By Sarah N. Lynch and Douwe Miedema
WASHINGTON, Nov 16 (Reuters) - Banks and other large market players that use certain derivatives to protect against currency fluctuations will be spared from the most costly new rules required by the 2010 Dodd-Frank Act, the U.S. Treasury Department said late Friday.
Foreign exchange swaps and forwards, common types of contracts found in the $640 trillion over-the-counter marketplace, will not be forced onto regulated trading platforms or clearinghouses, which stand between parties to guarantee trades.
They still will face some Dodd-Frank rules, such as data reporting and business conduct standards.
The Treasury’s decision will be a welcome announcement for large banks, which heavily lobbied for an exemption. The Treasury justified its decision by noting that the market is “markedly different” and already has an infrastructure in place to reduce risks.
Although Treasury in April 2011 had signaled its support for such an exemption, its delay in releasing a final decision had left banks anxious because a key date - Oct. 12 - started the countdown for banks to begin complying with some of the Commodity Futures Trading Commission’s new rules for over-the-counter derivatives.
Banks have until the end of the year to calculate their swaps transactions. If the annual volume exceeds $8 billion, they will need to register with the CFTC as swap dealers.
By exempting certain foreign exchange products, it may help prevent some companies from hitting the threshold and having to register.
CFTC Chairman Gary Gensler has previously pushed for Treasury to regulate all forex swaps, saying an exemption could be exploited to evade new rules.
A CFTC spokesman declined to comment on the Treasury’s decision on Friday.
Nevertheless, the Treasury did not give an all-out victory to the banks.
The department said on Friday that some products - forex options, currency swaps and non-deliverable forwards - are not covered by the exemption.
These products, the Treasury said, “will be subject to mandatory clearing and exchange-trading requirements.”
U.S. derivatives rules are being viewed skeptically by some banks in Asia and Europe.
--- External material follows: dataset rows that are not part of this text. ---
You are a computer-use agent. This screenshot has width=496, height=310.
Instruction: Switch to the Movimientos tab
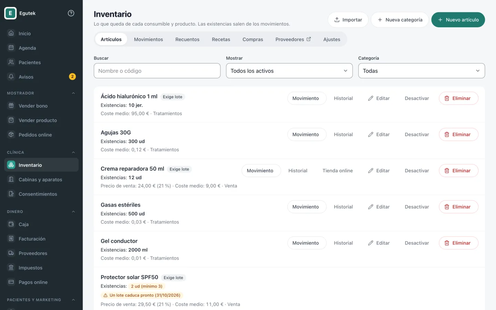point(148,39)
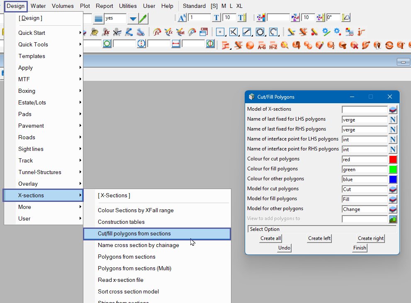
Task: Click the model picker icon for Model of X-sections
Action: click(x=393, y=110)
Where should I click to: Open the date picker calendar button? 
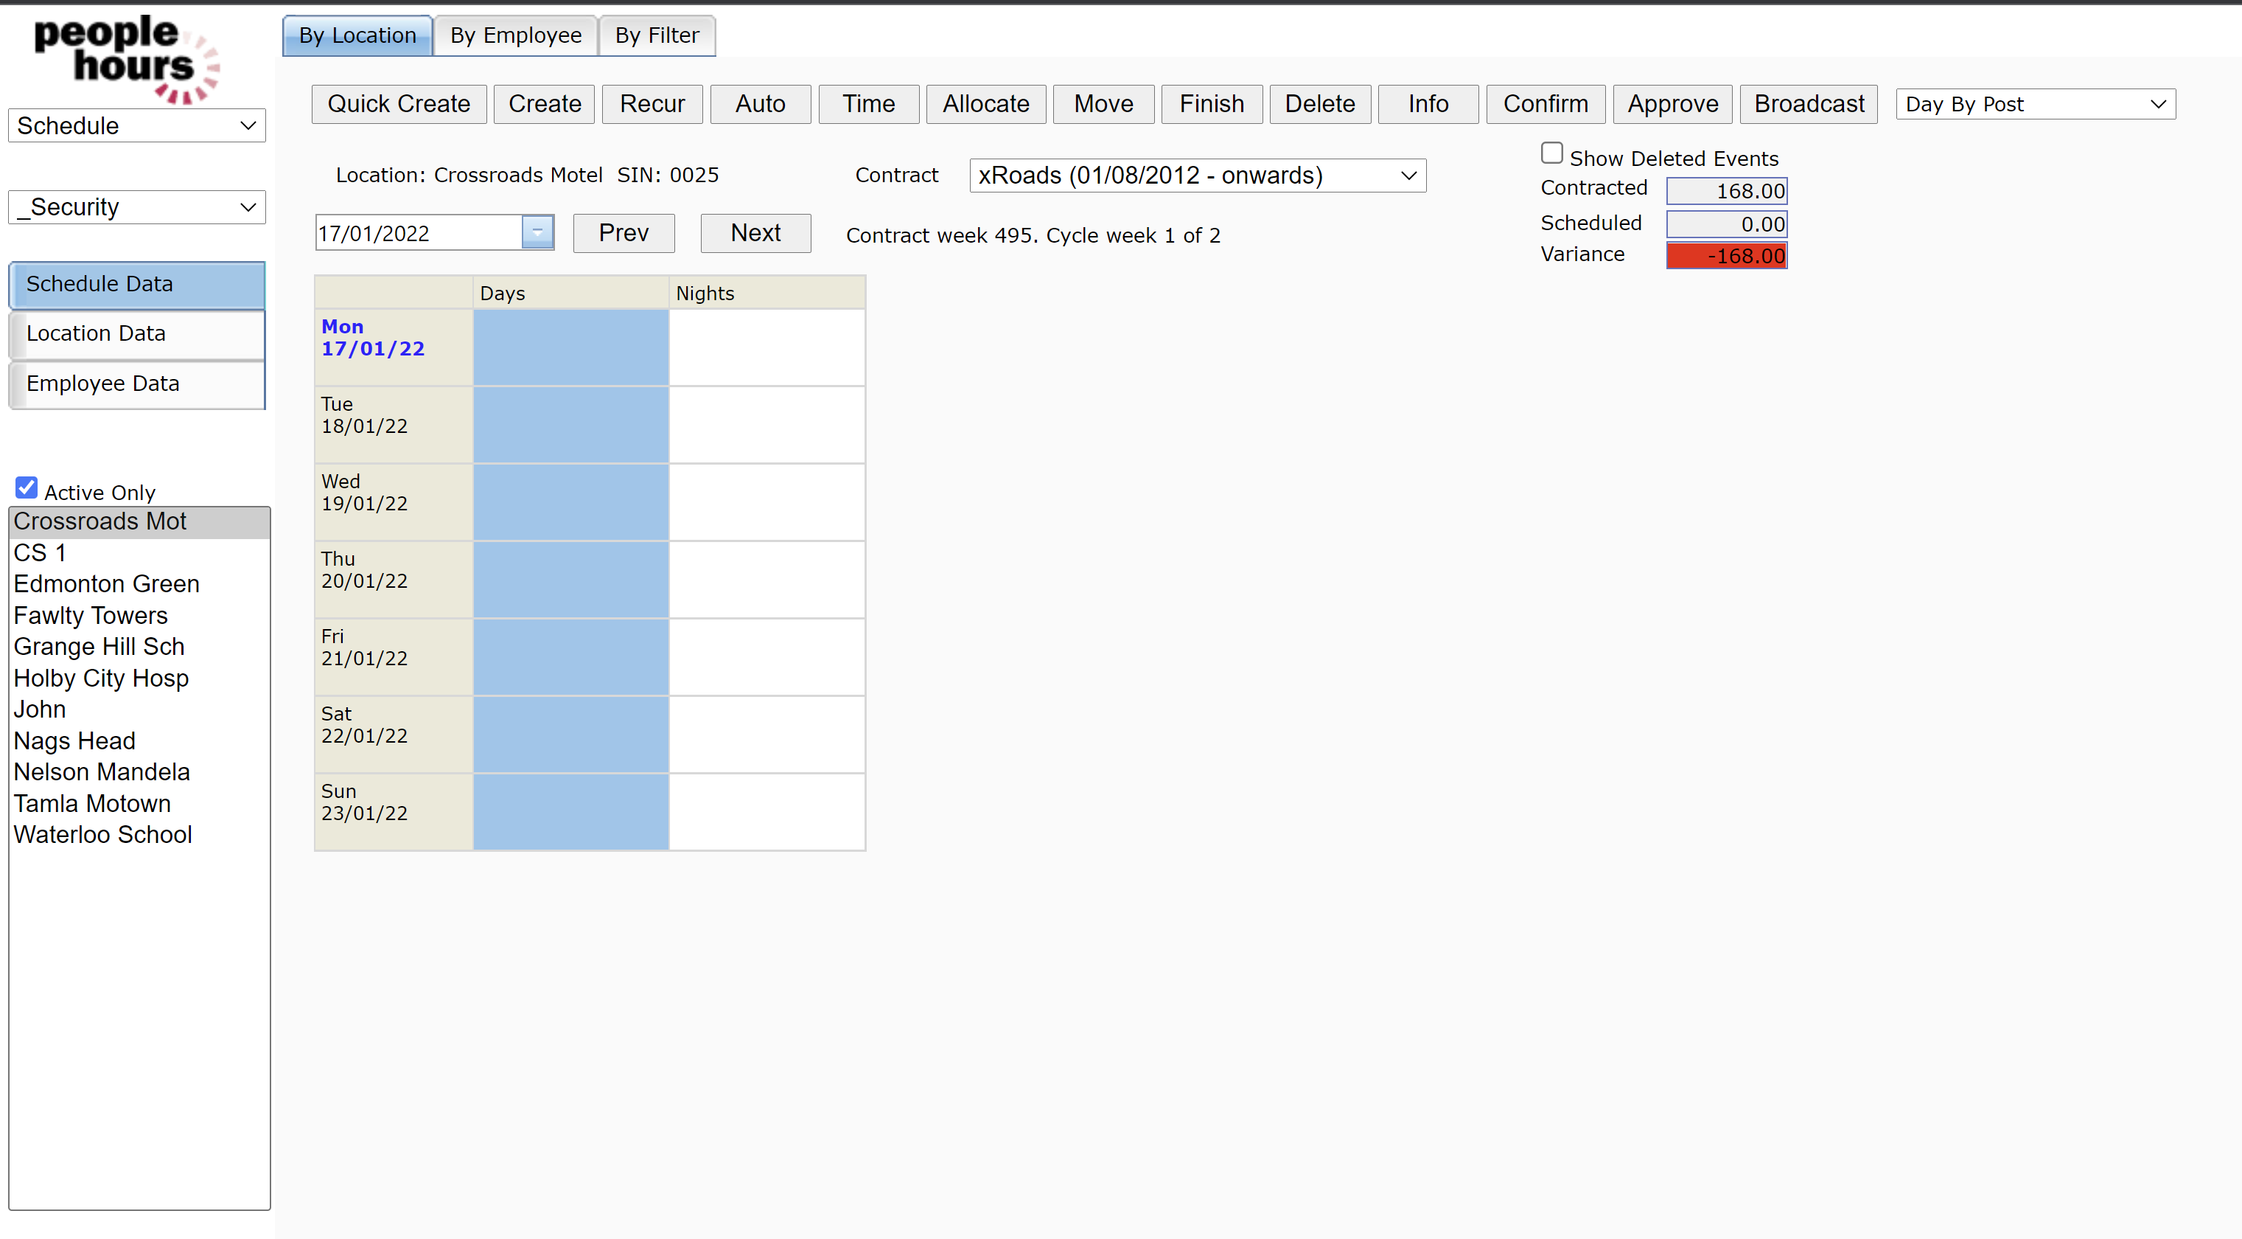coord(537,232)
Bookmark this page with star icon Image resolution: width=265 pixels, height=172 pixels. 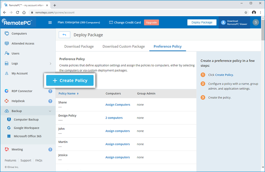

Some of those mid-sized banks have told their brokers to stop doing trades with U.S. firms, in the hope of avoiding the burden of becoming a U.S.-regulated dealer.
Nordea, a Nordic bank, and DBS Group Holdings , southeast Asia’s largest bank by assets, have already said they do not want to become U.S. regulated dealers.
Bank of America, Citigroup, Goldman Sachs , JP Morgan and Morgan Stanley alone handle more than a third of swaps trading, according to data provided by the International Swaps and Derivatives Association.